A fire triggered three successive explosions, which launched projectiles as large as a truck across the refinery and released 5,000 pounds of dangerous hydrofluoric acid used in the alkylation unit that was destroyed. Miraculously, only five workers suffered minor injuries, and there were no reports of offsite injuries.
PES announced the plant’s closure on June 26, throwing most of the 1,100 workers out of jobs, and filed for Chapter 11 bankruptcy protection in July. About 80 union workers remain employed as caretakers during shutdown and cleanup, but 60 of them have received notice that their jobs could be terminated after Dec. 1, said Ryan O’Callaghan, a spokesman for Steelworkers Local 10-1, which represents refinery workers.
The 335,000-barrel-a-day refinery complex — actually two adjacent refineries with separate histories dating to 1870 — has struggled financially for years. It went through bankruptcy in 2018, and emerged owned primarily by its former creditors: Credit Suisse Asset Management and Bardin Hill Investment Partners, formerly known as Halcyon Capital Management. Together, the two funds own about 56 percent.
The potential sale of the refinery — the owners reserve the right to reject bids and retain ownership — is only one of several unresolved issues before the bankruptcy court.
A separate legal action before Judge Gross focuses on a battle among creditors over competing claims to potential proceeds of an insurance settlement. PES carried $1.25 billion in insurance coverage for property damage and business interruption.
The refinery has already received some insurance money to cover its property losses. Insurance carriers in September advanced PES $50 million of a settlement for property damage, providing the refiner with a cash infusion to cover its closure and bankruptcy costs. The costs include undisclosed bonuses paid to retain key executives, which the court allowed last month.
But it’s unclear how much, if any, settlement the insurance carriers will pay to cover the refinery’s loss of business because of the closure. The policies cover business losses for a period up to two years beginning 60 days after the accident.
The insurance carriers are balking at paying for the business interruption coverage. “They believe, like we do, that the refinery could have kept operating,” said O’Callaghan, the Steelworkers’ spokesman.
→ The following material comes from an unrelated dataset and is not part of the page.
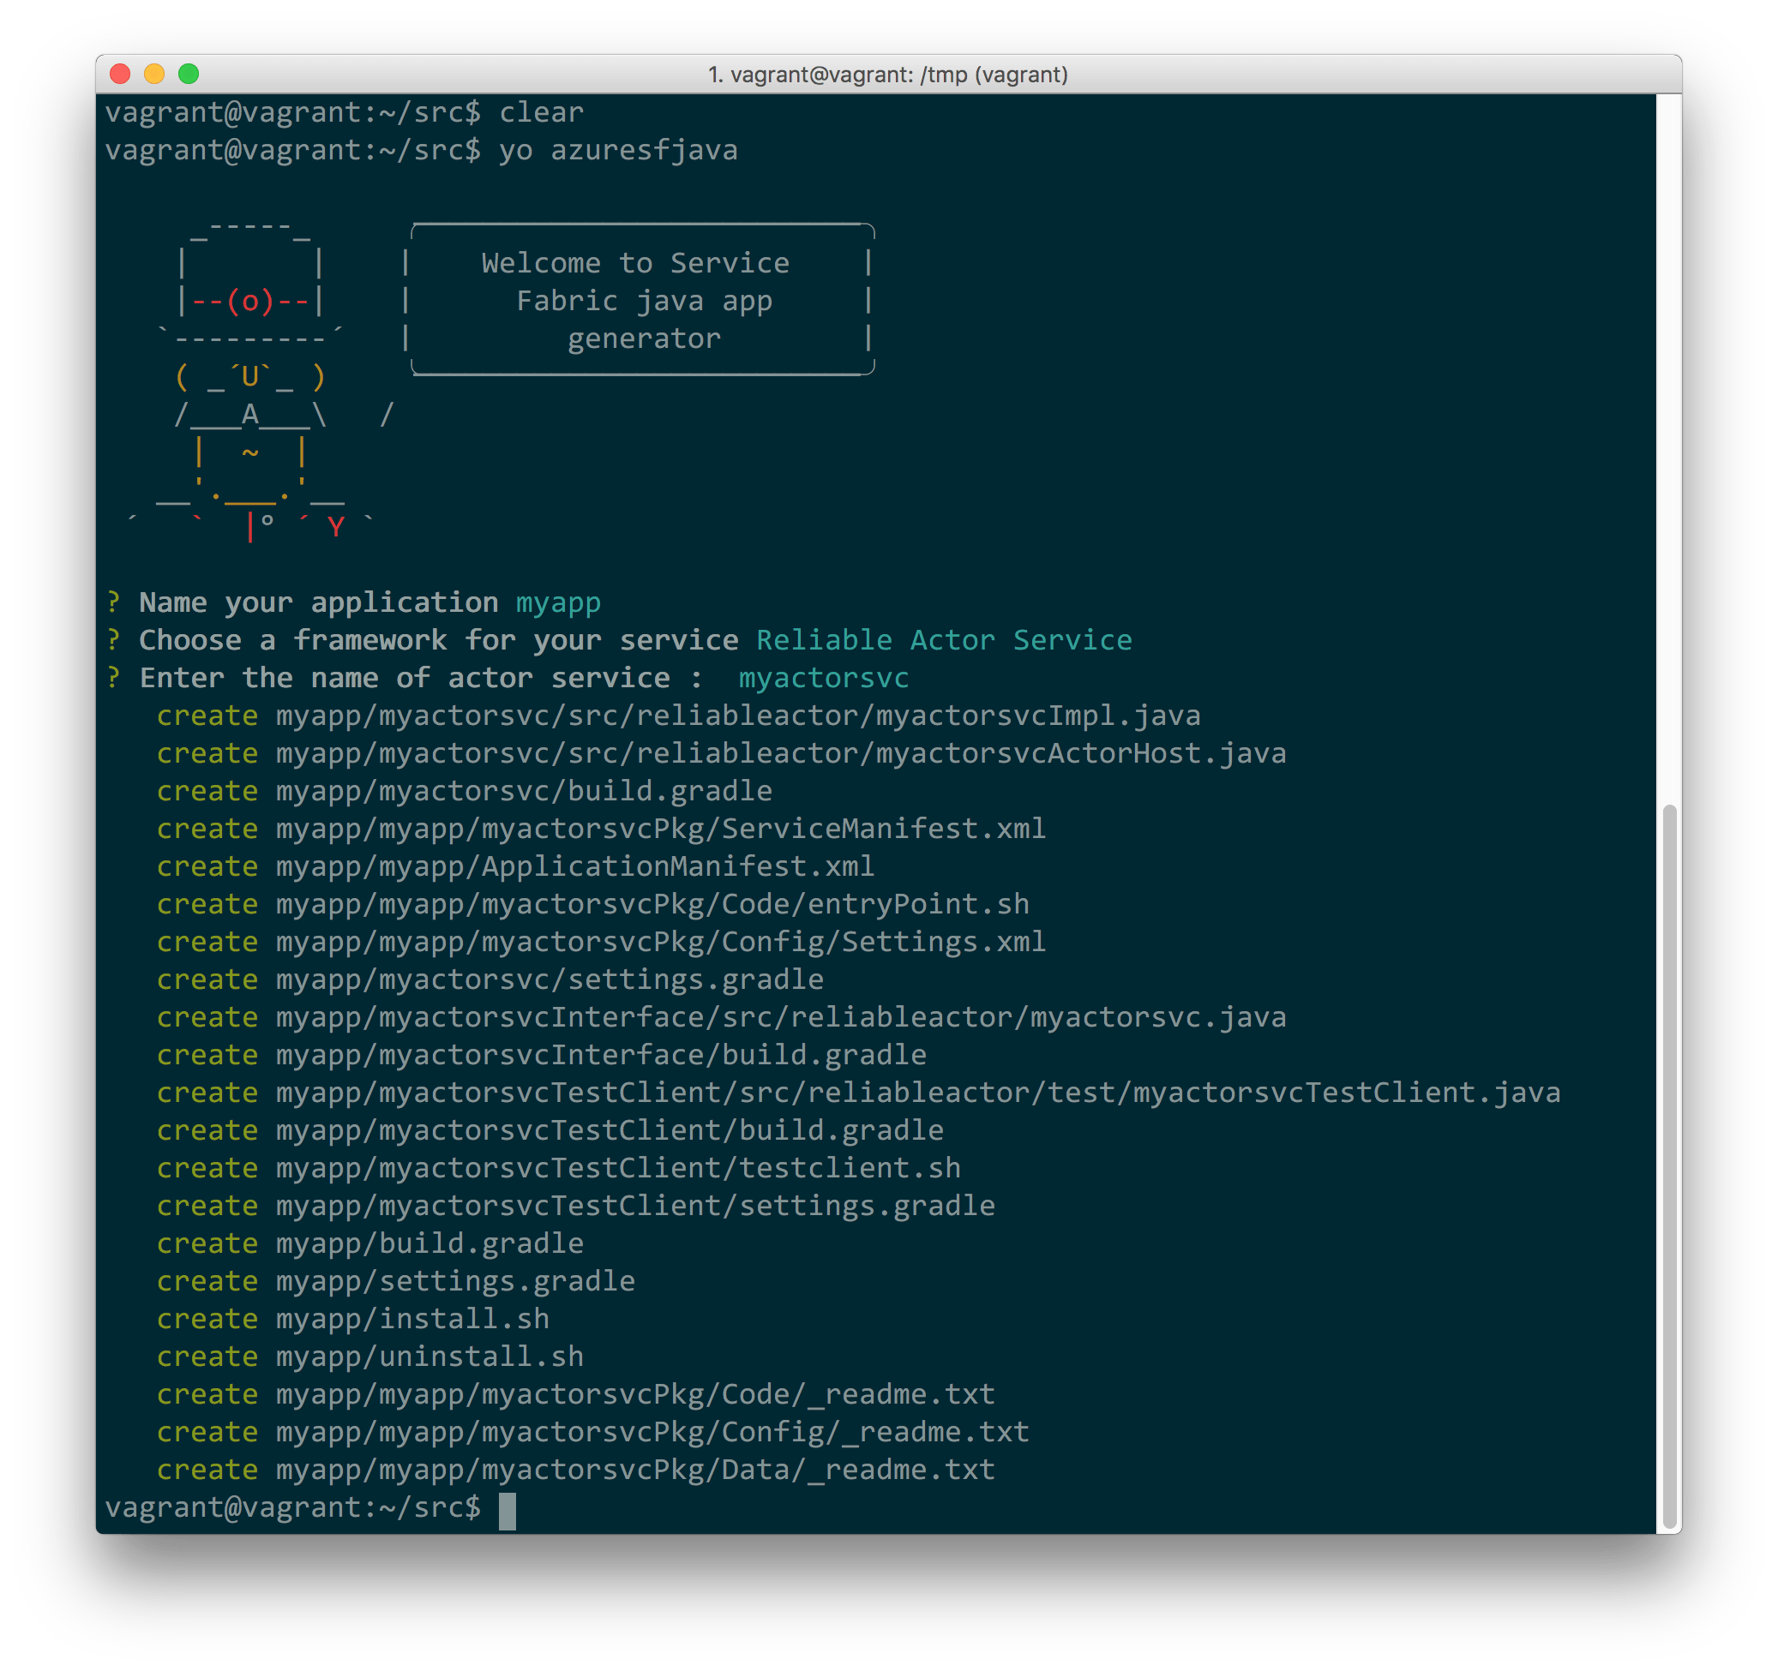Select the Reliable Actor Service framework answer
Image resolution: width=1778 pixels, height=1671 pixels.
(943, 639)
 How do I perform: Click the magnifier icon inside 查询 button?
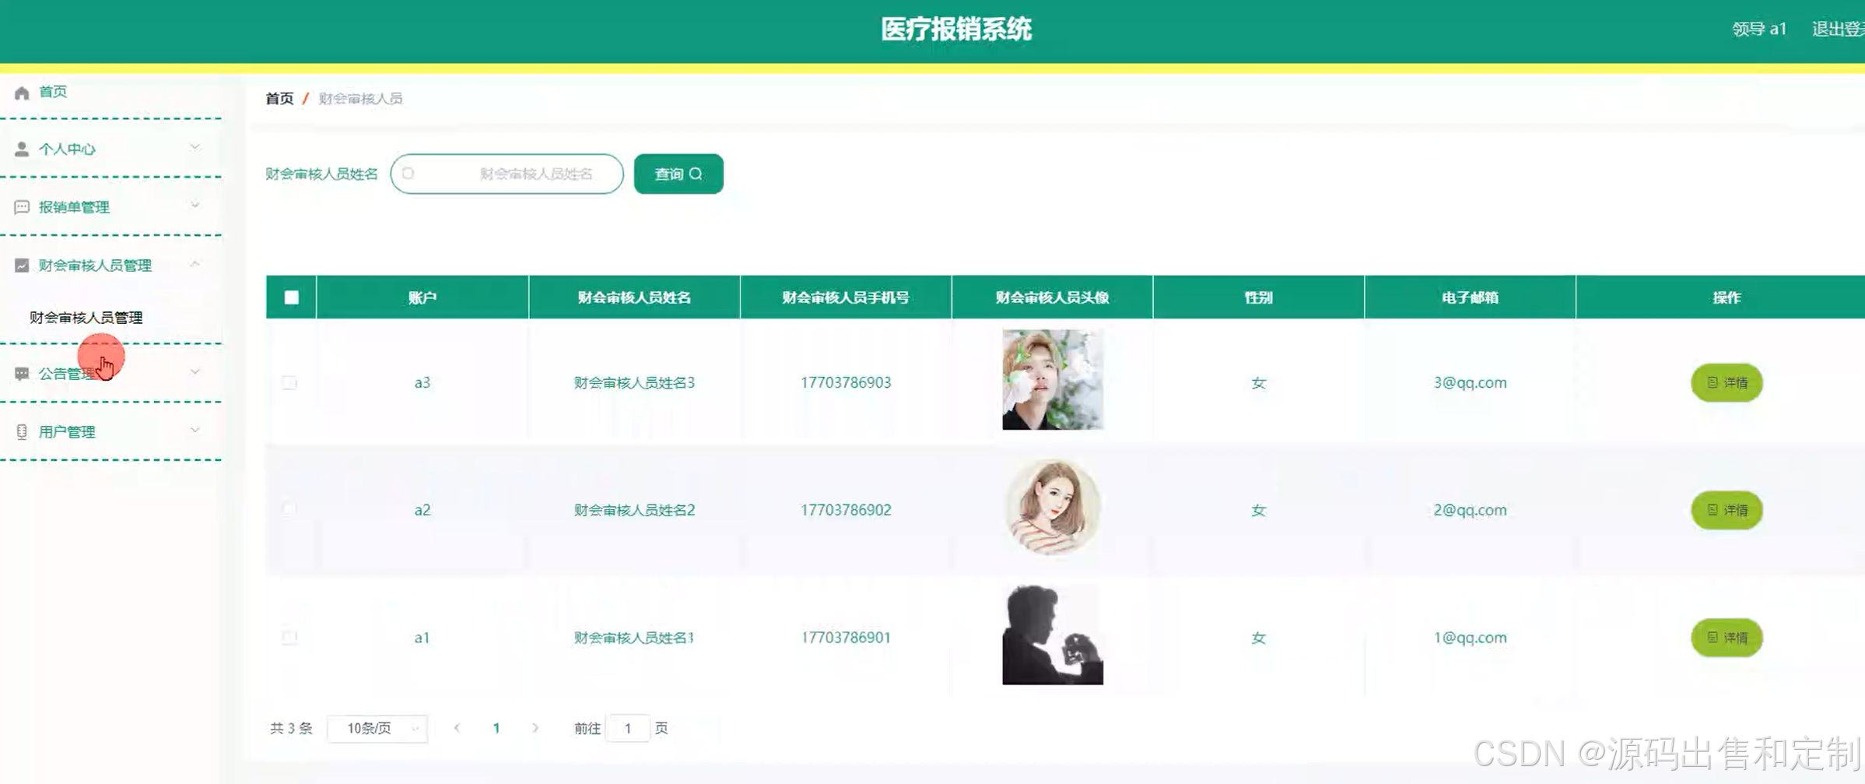pos(699,174)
The labor union argues that the damage was confined to a single unit in one of the fuel complex’s two refineries, and that the older Point Breeze refinery was unaffected by the accident.
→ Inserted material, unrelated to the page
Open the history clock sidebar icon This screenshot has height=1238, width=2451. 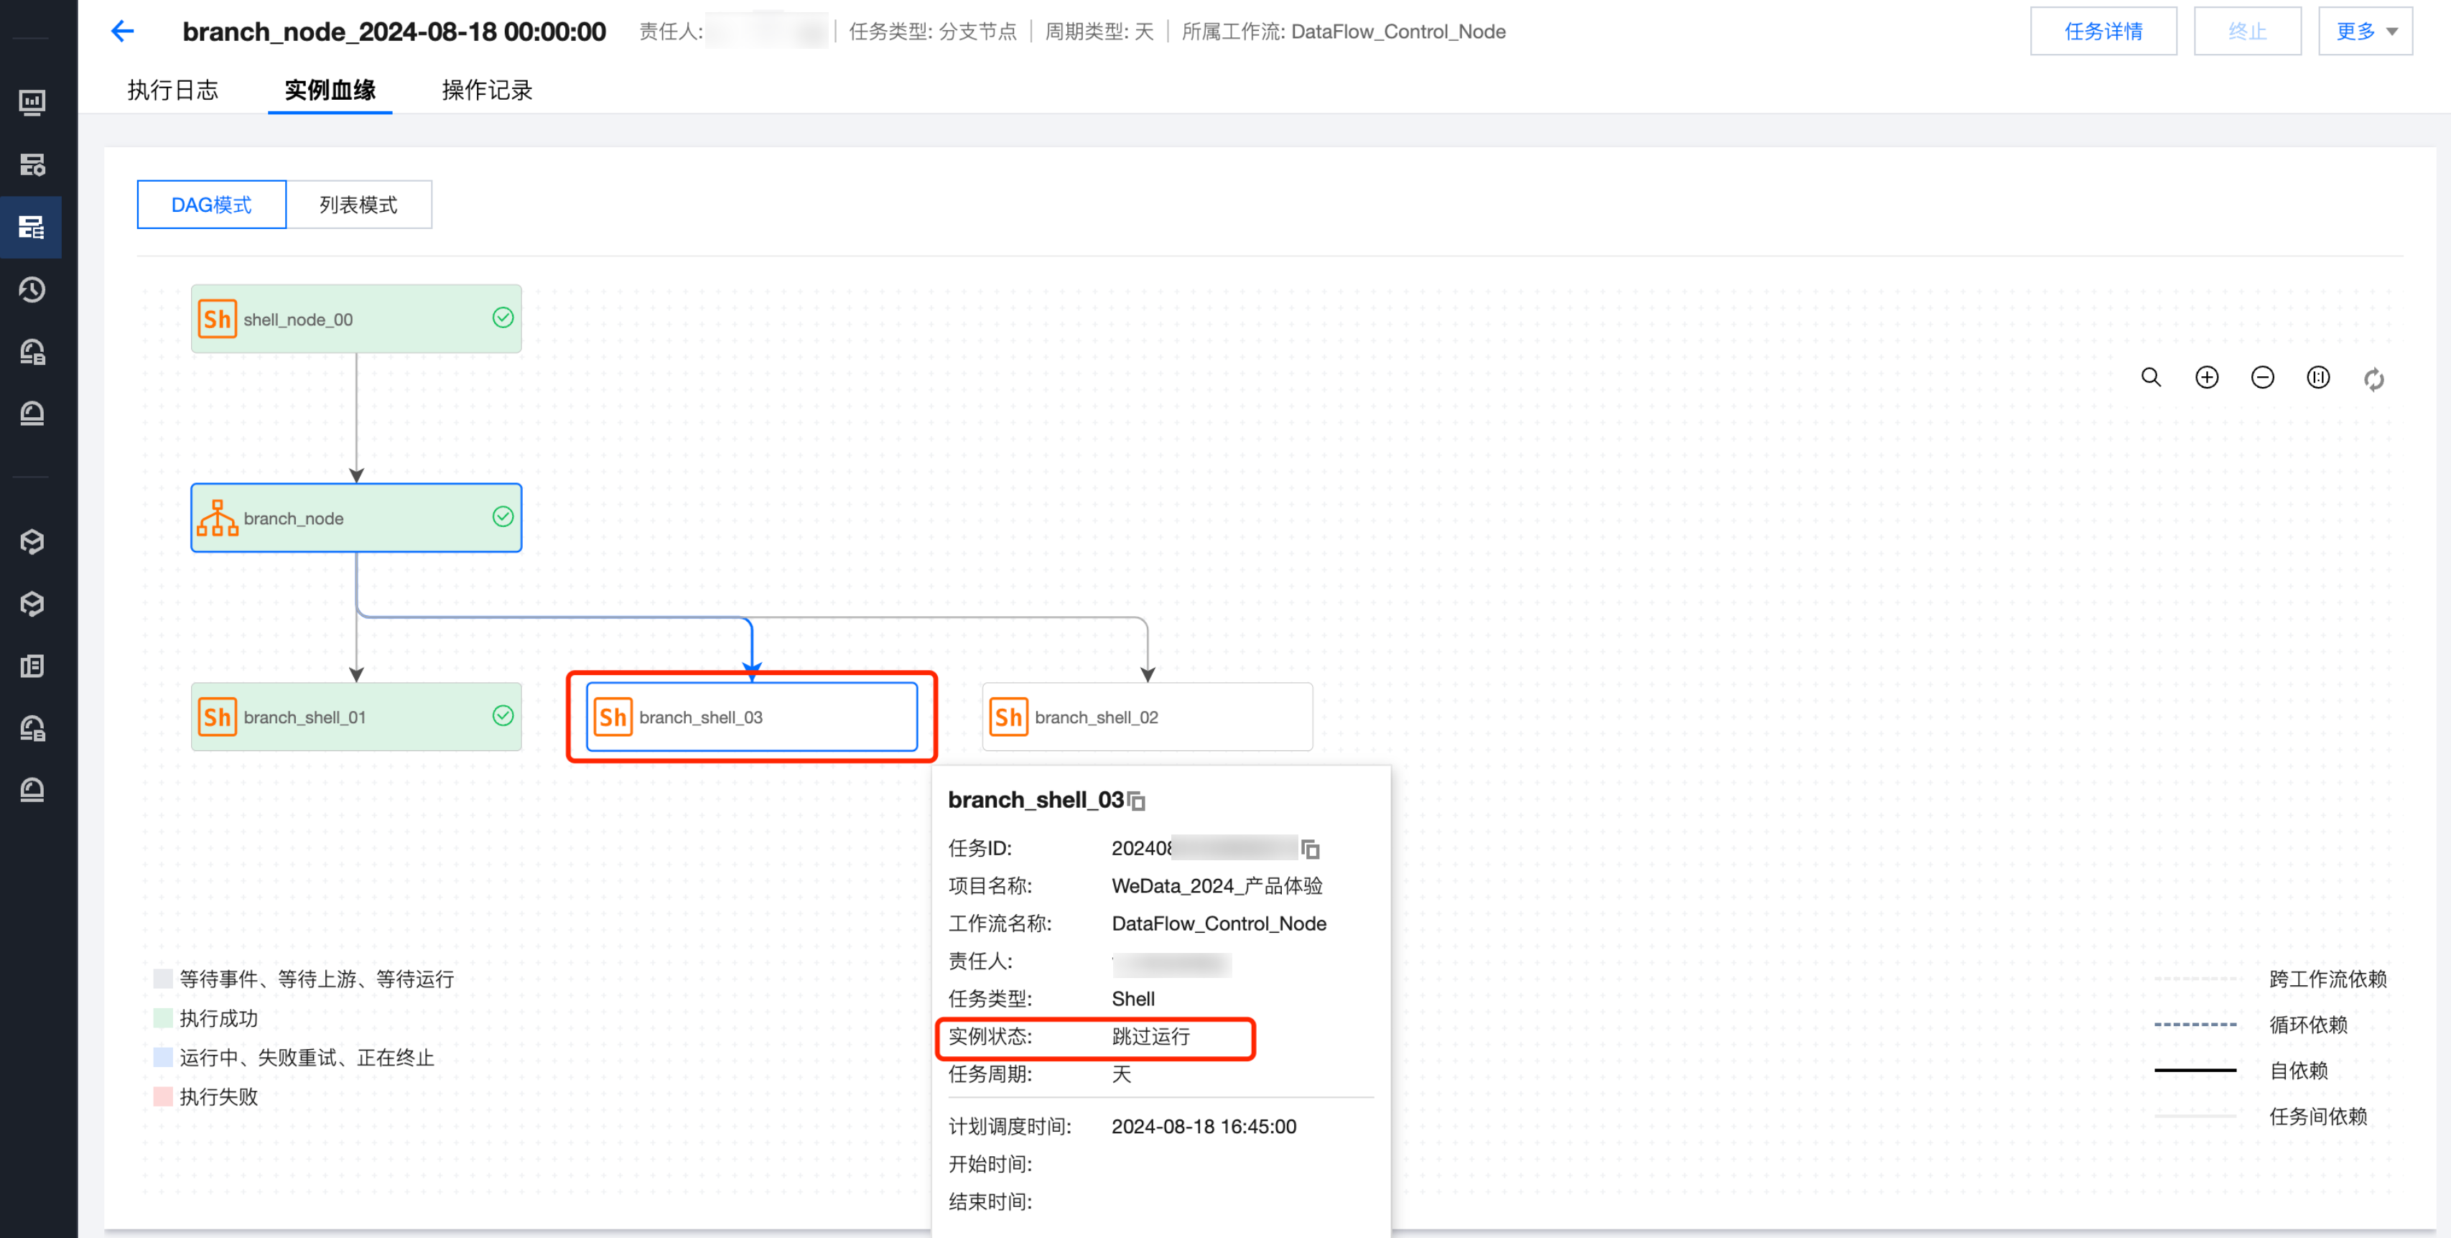pos(31,289)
In a parallel court action, PES and the lead bank on its $699 million term loan, Cortland Capital Market Services LLC, are suing another bank that provided financing for crude oil purchases and sale of refined products under a so-called intermediation agreement. The two banks have competing claims to proceeds of the business interruption insurance.
The second bank, ICBC Standard Bank PLC, consummated its agreement with the refinery only three days before the explosion, and owned about 3.3 million barrels of crude oil and refined products located within the refining complex at the time of the accident, according to court filings.